Mihyun Seol, a scientist at the Center for International Forestry Research then took the focus to the environmental and social benefits of bioenergy tree production in degraded peatlands. “Peatlands provide food, clean water, biodiversity and other benefits to people; they also prevent droughts, floods, and intrusion by salt water,” she said. “They host endangered species like orangutans and the Sumatran tiger; they’re very important for biodiversity.” She also spoke about the outsize carbon sequestration potential of intact peatlands, and the vast climate and economic costs of their degradation – especially when wildfire is involved. Further, she shared some of the promising results her research team have gained through planting nyamplung, pongamia (Pongamia pinnata), and bamboo for bioenergy production and restoration, in various degraded peatland landscapes across the Indonesian archipelago.

Sungho Choi, the Program Officer for the Implementation and Management Cooperation & Project Division of the Asian Forest Cooperation Organization (AFoCO), then shared expertise on how to manage peatland restoration for bioenergy, based on AFoCO’s Central Kalimantan project on that topic. “It is very important to find  suitable species based on the site and its characteristics,” he said, “and to research the different issues that have relevance locally, such as energy security, food security, climate change impacts, and poverty.” He also noted the importance of developing sustainable seedling supply systems.

CIFOR Senior Scientist and bioenergy research coordinator Himlal Baral then shared insights from the new book he co-edited with Leksono and Seol, ‘Bioenergy for landscape restoration and livelihoods’, which draws on 14 different case studies across six years of research on the topic in the Indonesian context which are relevant to south east Asia and the tropics . For the session, he zoomed in on one promising approach – climate-smart agrosilvofishery, which seeks to maximize benefits from degraded peatlands, instead of encouraging burning and land conversion. In this approach, farmers are taught how to cultivate paddies (of crops such as sago palm) on degraded peatlands, and to plant multipurpose tree species – including for bioenergy and biomaterials – in amongst the crops. Indigenous fish species and livestock can also be introduced to such a system, and ecotourism can potentially be developed alongside. “Our next step is to scale up and scale out from the good practices from our current pilot projects,” said Baral. “So we would like to work with you all here, all our Indonesia partners, to find out how to do so.”

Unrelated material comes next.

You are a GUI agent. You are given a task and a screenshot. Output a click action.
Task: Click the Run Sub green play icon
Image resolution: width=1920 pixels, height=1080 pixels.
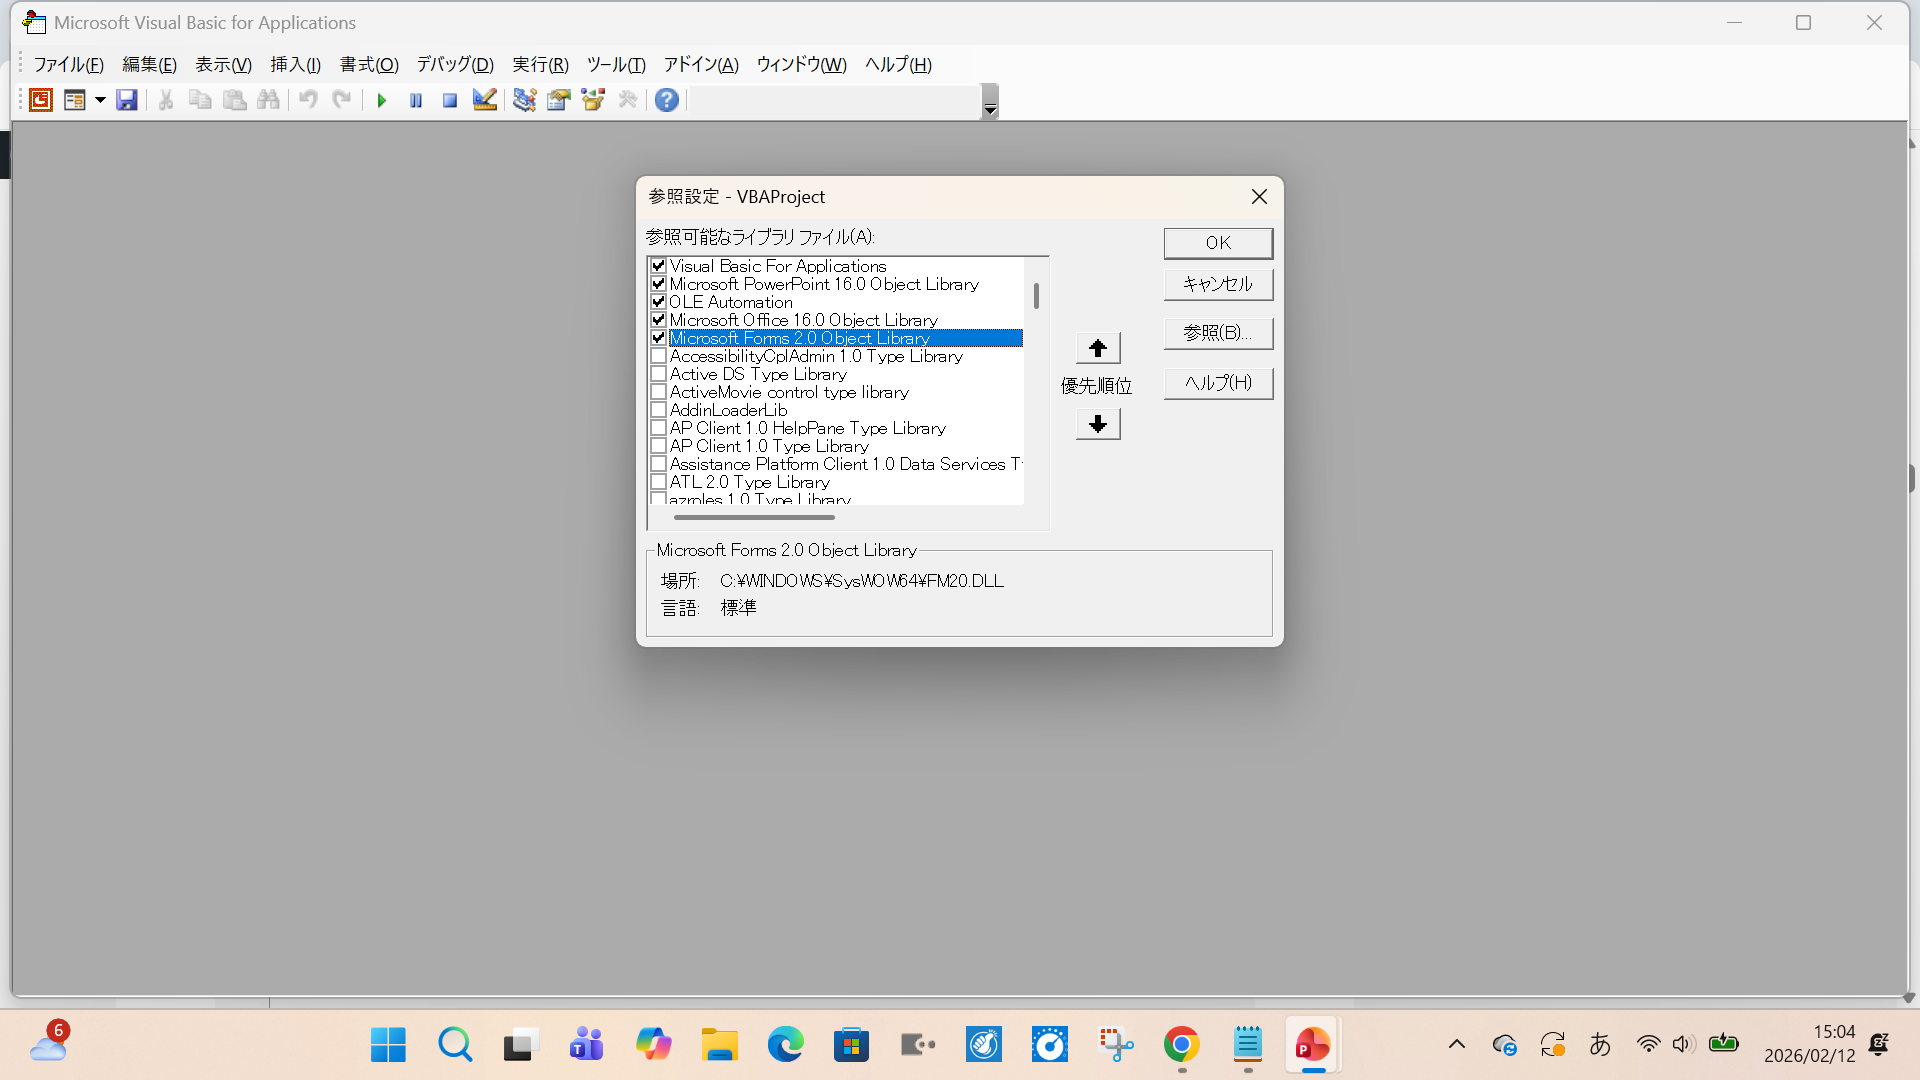381,100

The panellists then fielded a number of questions from the floor, addressing topics such as the flowering and fruiting time for nyamplung on degraded land; best practices for planting and maintenance in these landscapes; potential certification systems; and sustainable finance mechanisms to finance new kinds of bioenergy production.

Haruni Krisnawati, the ITPC’s Lead Coordinator and moderator of the session, summarized the event’s key messages. “If managed appropriately, our degraded peatland can be restored for food, energy, and biomaterial production, while supporting multiple ecosystem goods services, and also supporting the national targets for energy security, climate regulation, biodiversity conservation, and more,” she said. “The next challenge is scaling up from the pilot projects that have been done already, through public-private partnerships – or maybe public, private, and people partnerships.”